What’s the difference between lifespan and healthspan?

According to many researchers, we need to focus on increasing our healthspan. But what is healthspan, exactly?

We explain everything you need to know about healthspan and the healthy habits that can influence how long you live in good health. 

Lifespan vs healthspan: what’s the difference?

Lifespan is how long you, or any living thing, could live. Lifespan is more of a maximum capacity rather than being based on individual factors like diet or disease risk. 

Healthspan isn’t just the length of time you are alive but the length of time you live in good health. It’s more about your quality of life than quantity. 

Good health is a little more subjective than lifespan. What one person describes as good health may be another’s idea of poor health. Yet, most people agree healthspan means the number of healthy years you lead, free from chronic and debilitating diseases, where you can live your life in full function. 

The World Health Organization uses the term HALE (healthy adjusted life expectancy at birth) to determine the average age a person can expect to live in full health by looking at the duration of major diseases that cause morbidity but not mortality.    

Lifespan and healthspan are often used side-by-side, but the correlation between living longer and living longer in good health isn’t simple. The average gap between healthspan and lifespan is around nine to ten years [1].

Life expectancy and longevity

Life expectancy is an average predictor of how long someone is expected to live. The Office for National Statistics (ONS) works out this statistical measure by when you were born, how old you are, and other demographic factors [2]. 

Life expectancy has steadily increased since the 19th century and increased by three decades since the mid-twentieth century [3]. In 1841, men could expect to live to just 40.2 years and women to 42.3 years old.  

We can thank these advances to public health initiatives that focused on:   

  • Nutrition 
  • Clean water  
  • Hygiene 
  • Housing 
  • Vaccinations  
  • Antibiotics 

You will have witnessed public health campaigns to address these areas: vaccination programmes, nutrition and food labelling, and, probably most notably, anti-smoking.  

Smoking is still the leading cause of premature, preventable death globally, equating to 8 million deaths a year [4]. It can lead to stroke and coronary heart disease (among other conditions), which are among the leading causes of death. So, the number one piece of advice for increasing lifespan and healthspan is to quit.  

What does longevity mean? 

Longevity means living past the average age of your life expectancy. So, can you increase longevity? 

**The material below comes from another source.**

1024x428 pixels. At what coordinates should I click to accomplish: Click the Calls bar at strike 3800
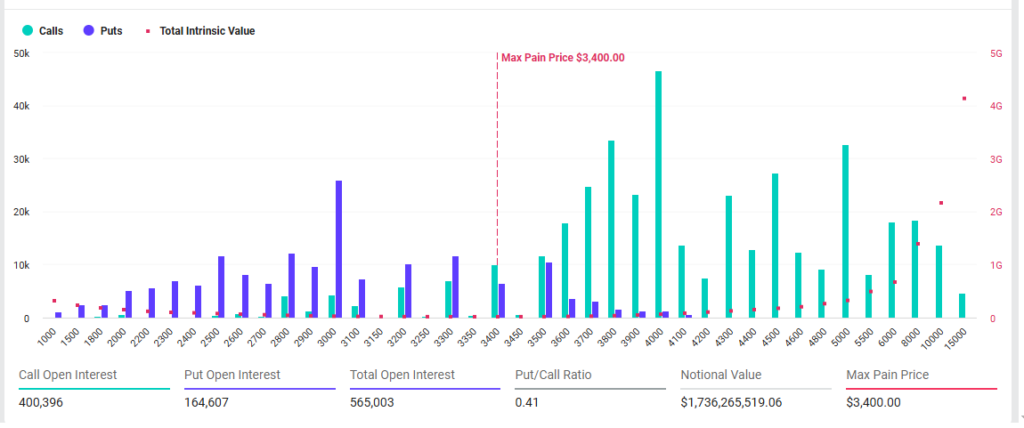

The absolute promise of a longer-than-average life is one that no one should make. Ageing is complex. While we can manage aspects of risk within our lives, we cannot 100% know our future. Yet, we can improve our chances of having a healthier life. 

What can decrease healthspan?

While lifespan has increased since the mid-twentieth century, parallel healthspan expansion has not followed.  

This has mainly been attributed to the pandemic of chronic diseases that affect a growing older population.  

The four pillars of chronic disease are: 

  • Cancer 
  • Heart disease 
  • Neurodegenerative disease 
  • Type 2 diabetes (and related metabolic dysfunction) 

Can you increase your healthspan?

The simplest ways to help improve your healthspan are through diet and exercise [5]. Making positive lifestyle choices and addressing your modifiable risk factors can increase your chances of avoiding some of these chronic conditions.  

Modifiable risk factors include: 

  • Excess weight 
  • Habits like smoking, drinking, and drug use 
  • Physical inactivity 
  • Poor diet 

Five ways to improve healthspan

1. Exercise for 2.5 to 5 hours a week  

Exercising regularly has many benefits such as helping with your heart health, maintaining a healthy weight, and stability. People who take part in regular moderate and vigorous physical activity have a substantially lower risk of mortality than people who don’t meet the guidelines. 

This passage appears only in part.